Activity:
Extract, unchanged, every line from the top of the material below through the line with "Task: Click the Excel icon for KUDIR download", and no more.

Records for this exercise:
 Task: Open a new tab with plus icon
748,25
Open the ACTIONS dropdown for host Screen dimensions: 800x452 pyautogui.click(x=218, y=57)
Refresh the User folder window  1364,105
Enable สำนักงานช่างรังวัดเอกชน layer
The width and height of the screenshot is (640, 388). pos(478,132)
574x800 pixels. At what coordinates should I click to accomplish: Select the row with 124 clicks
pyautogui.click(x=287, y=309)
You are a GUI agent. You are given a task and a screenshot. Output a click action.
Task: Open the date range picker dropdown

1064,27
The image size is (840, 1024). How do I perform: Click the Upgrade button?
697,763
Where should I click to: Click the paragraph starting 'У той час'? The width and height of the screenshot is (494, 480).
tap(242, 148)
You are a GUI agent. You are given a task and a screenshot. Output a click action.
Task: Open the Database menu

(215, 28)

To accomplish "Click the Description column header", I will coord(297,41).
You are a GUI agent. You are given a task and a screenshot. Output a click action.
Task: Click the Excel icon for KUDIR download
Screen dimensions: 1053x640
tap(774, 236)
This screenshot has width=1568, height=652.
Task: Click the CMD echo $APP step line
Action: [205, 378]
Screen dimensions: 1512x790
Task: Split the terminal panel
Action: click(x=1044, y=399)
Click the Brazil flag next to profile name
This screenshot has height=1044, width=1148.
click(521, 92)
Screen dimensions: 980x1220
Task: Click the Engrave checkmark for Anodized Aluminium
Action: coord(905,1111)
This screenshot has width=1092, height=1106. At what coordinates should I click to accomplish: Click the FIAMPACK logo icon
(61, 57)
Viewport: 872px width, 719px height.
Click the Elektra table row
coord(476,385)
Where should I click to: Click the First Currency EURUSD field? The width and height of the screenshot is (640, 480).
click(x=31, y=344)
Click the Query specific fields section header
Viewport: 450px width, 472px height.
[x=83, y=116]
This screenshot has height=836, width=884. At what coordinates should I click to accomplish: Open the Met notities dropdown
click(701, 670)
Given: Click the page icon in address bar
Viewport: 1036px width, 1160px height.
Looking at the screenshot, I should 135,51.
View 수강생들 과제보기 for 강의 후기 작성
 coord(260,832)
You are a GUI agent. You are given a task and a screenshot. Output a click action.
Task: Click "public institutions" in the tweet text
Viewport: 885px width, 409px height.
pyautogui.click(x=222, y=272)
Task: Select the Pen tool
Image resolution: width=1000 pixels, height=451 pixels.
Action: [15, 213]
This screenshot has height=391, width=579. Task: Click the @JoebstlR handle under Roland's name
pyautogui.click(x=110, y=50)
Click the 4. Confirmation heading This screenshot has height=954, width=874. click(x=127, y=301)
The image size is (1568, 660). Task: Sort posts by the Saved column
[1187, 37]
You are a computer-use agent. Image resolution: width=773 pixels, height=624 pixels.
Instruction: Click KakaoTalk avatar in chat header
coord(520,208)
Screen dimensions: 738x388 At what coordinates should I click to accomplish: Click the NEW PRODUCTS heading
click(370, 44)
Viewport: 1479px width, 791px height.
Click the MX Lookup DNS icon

Output of the task:
 Task: Open a new tab with plus icon
748,25
Open the ACTIONS dropdown for host Screen dimensions: 800x452 pyautogui.click(x=218, y=57)
Refresh the User folder window  1364,105
Enable สำนักงานช่างรังวัดเอกชน layer
The width and height of the screenshot is (640, 388). pos(478,132)
574x800 pixels. At what coordinates should I click to accomplish: Select the row with 124 clicks
pyautogui.click(x=287, y=309)
You are a GUI agent. You are given a task and a screenshot. Output a click action.
Task: Open the date range picker dropdown

1064,27
The image size is (840, 1024). How do I perform: Click the Upgrade button?
697,763
Where should I click to: Click the paragraph starting 'У той час'? The width and height of the screenshot is (494, 480).
tap(242, 148)
You are a GUI agent. You are given a task and a screenshot. Output a click action.
Task: Open the Database menu

(215, 28)

To accomplish "Click the Description column header", I will coord(297,41).
You are a GUI agent. You are given a task and a screenshot. Output a click action.
Task: Click the Excel icon for KUDIR download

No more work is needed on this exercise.